**TEXT SHOWN**
★ ★ ★ ★ ★ ★ ★

Tenth and finally, the majority said that it was perfectly okay for a school to mandate recitals intended to inspire patriotism and love of country. In other words, they say it’s okay for a public school to indoctrinate students with a government-approved political belief. I say, no way. Students should be taught facts and allowed to explore and form their own opinions, and if those opinions are critical of the government, well, perhaps the government ought to be spending more time earning the respect of its citizens instead of mandating it.
So the fact of the matter is that the majority visibly reached a pre-determined result – they looked in their robes and couldn’t find a set large enough to handle the public criticism that would inevitably have come from striking down a mandatory Pledge policy. They then cravenly strained logic and credulity to come up with the politically acceptable response. And unless the Ninth Circuit agrees to hear the matter en banc, I would expect that this will be the end of this lawsuit – the Supreme Court has already indicated its lack of desire to address the issue on its merits. We can only hope that next time, the judges find a way to decide the case in such a manner as to fulfill and enlarge our ideals, to understand that non-theists can be great Americans too, and to stay true to the Constitution that is the true guiding spirit of America.

★ ★ ★ ★ ★ ★ ★

[Word and item position data]
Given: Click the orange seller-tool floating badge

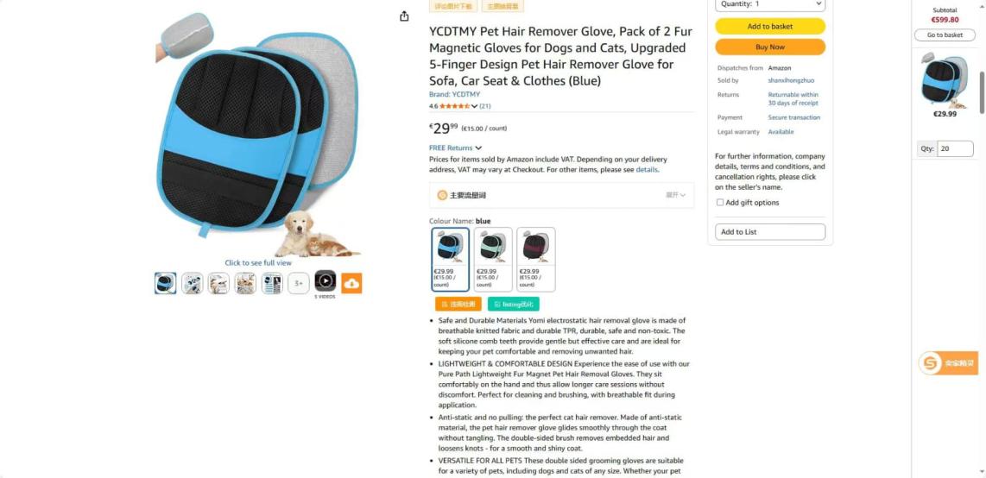Looking at the screenshot, I should coord(948,363).
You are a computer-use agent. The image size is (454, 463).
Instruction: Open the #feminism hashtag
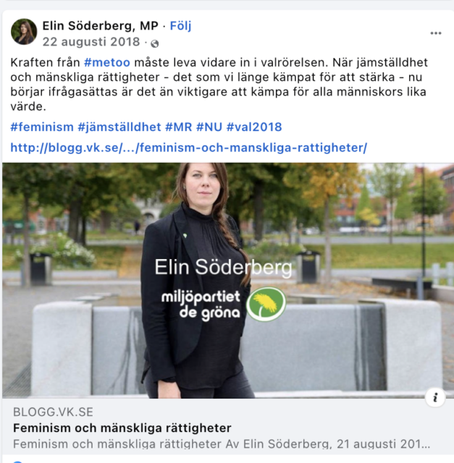[x=42, y=127]
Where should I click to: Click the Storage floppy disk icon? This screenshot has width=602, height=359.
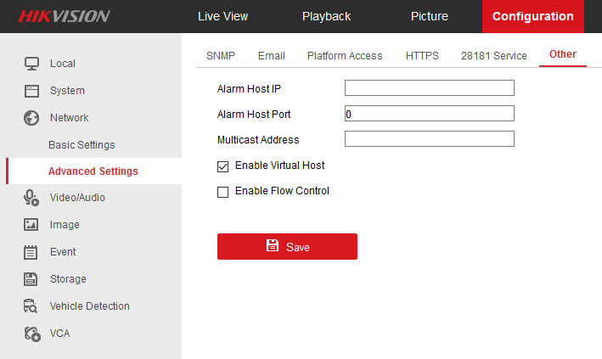click(31, 279)
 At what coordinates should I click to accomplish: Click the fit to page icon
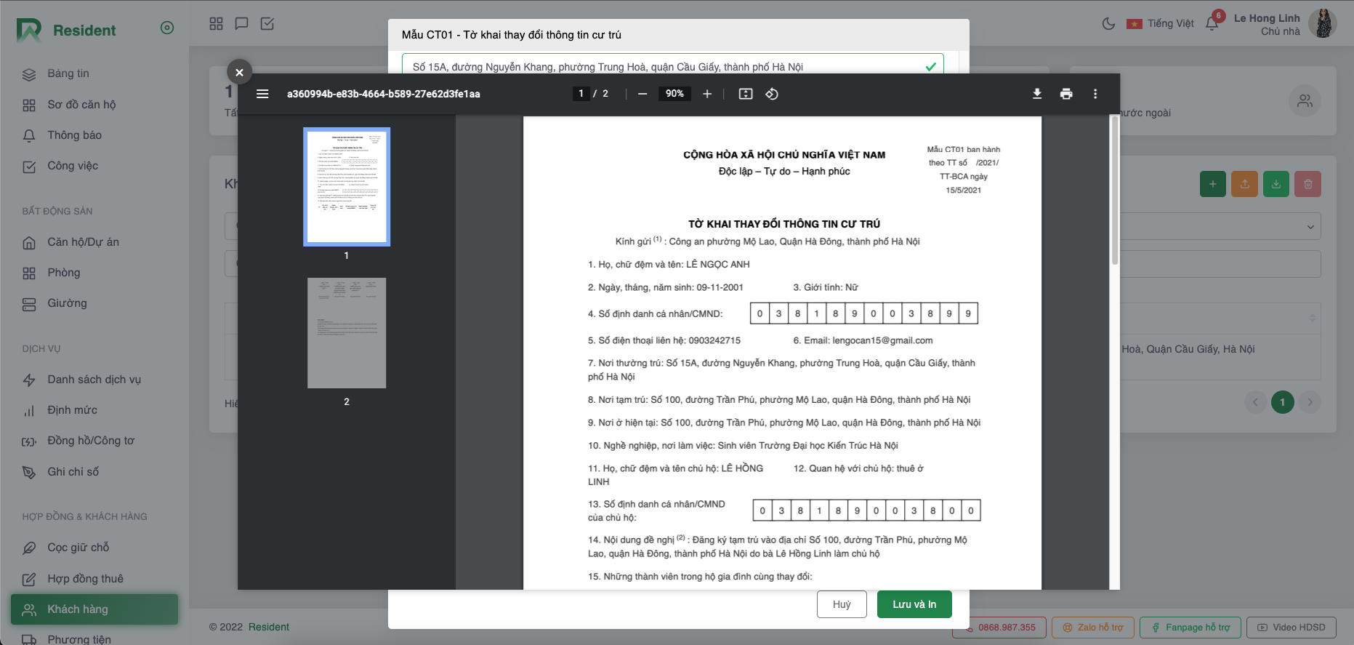(746, 94)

★ ★ ★ ★ ★ ★ ★

**TASKS TO COMPLETE**
a: In the text about the Pledge ruling, retype the passage starting at "Tenth and finally, the" and ending at "of mandating it.".
b: According to the text about the Pledge ruling, what should students be taught?

**ANSWERS BELOW**
a:
Tenth and finally, the majority said that it was perfectly okay for a school to mandate recitals intended to inspire patriotism and love of country. In other words, they say it’s okay for a public school to indoctrinate students with a government-approved political belief. I say, no way. Students should be taught facts and allowed to explore and form their own opinions, and if those opinions are critical of the government, well, perhaps the government ought to be spending more time earning the respect of its citizens instead of mandating it.

b: Students should be taught facts and allowed to explore and form their own opinions.